International career 
Strömberg appeared 9 times for the Sweden U21 team between 1979 and 1981. He made his senior international debut for Sweden on 3 June 1982 in a friendly 1-1 draw with the Soviet Union, playing for 68 minutes before being replaced by Karl Gunnar Björklund. Strömberg scored his first international goal on 29 May 1983 in a UEFA Euro 1984 qualifying game against Italy which Sweden won 2–0. A few months later, Strömberg scored two goals as Sweden beat Italy 3–0 away in the same qualifying campaign. Despite the two victories against Italy, Sweden failed to qualify for UEFA Euro 1984.

Strömberg was a part of the Sweden team that qualified for the 1990 FIFA World Cup, and scored a goal against Scotland as Sweden was eliminated in the group stage after three straight losses.
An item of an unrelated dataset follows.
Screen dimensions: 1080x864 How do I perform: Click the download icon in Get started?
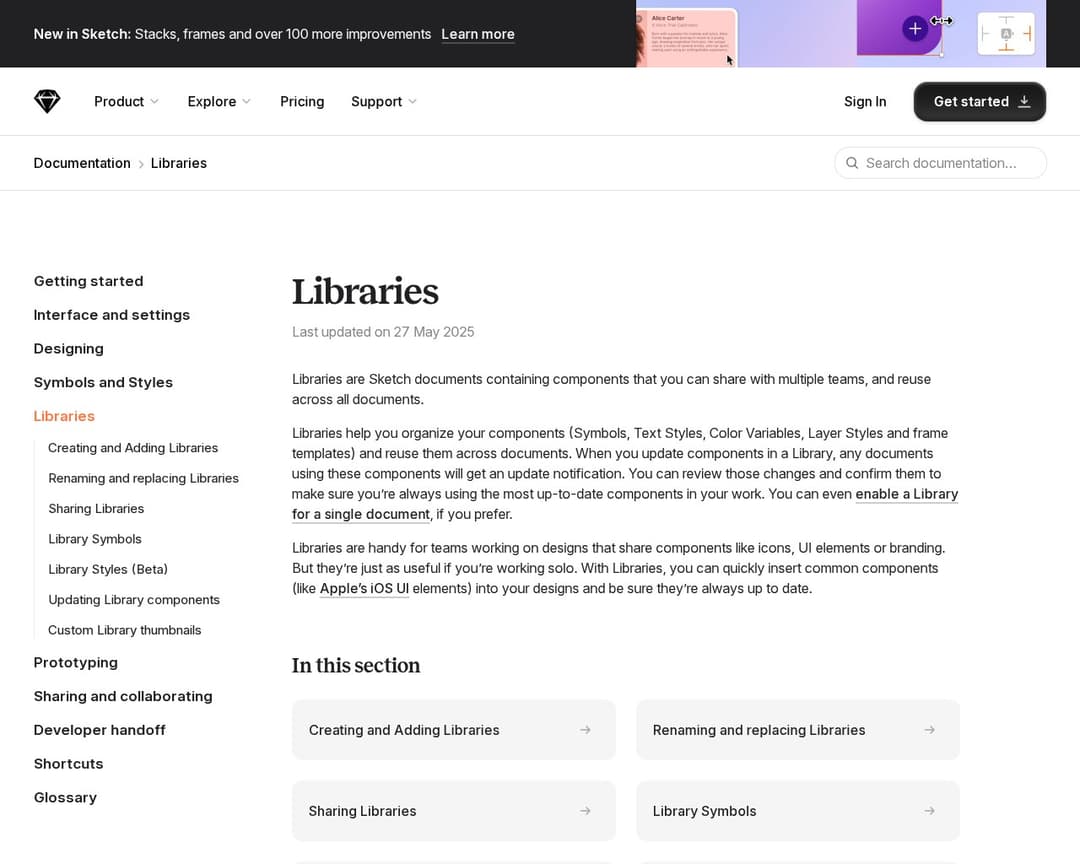[x=1024, y=102]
Strömberg's last international appearance came in the last group stage game against Costa Rica on 20 June 1990.

Playing style 
For his majestic way of playing in the midfield Strömberg was nicknamed "The Marathon Man". His usual position was central midfield or defensive midfield.

Personal life 
Strömberg works as an expert commentator for Sveriges Television, for Viasat on UEFA Champions League and F.A. Premier League matches and for sports betting site Expekt.com as an expert. In June 2012, Glenn Strömberg launched his own football site, Gurufans.com, in Swedish and English.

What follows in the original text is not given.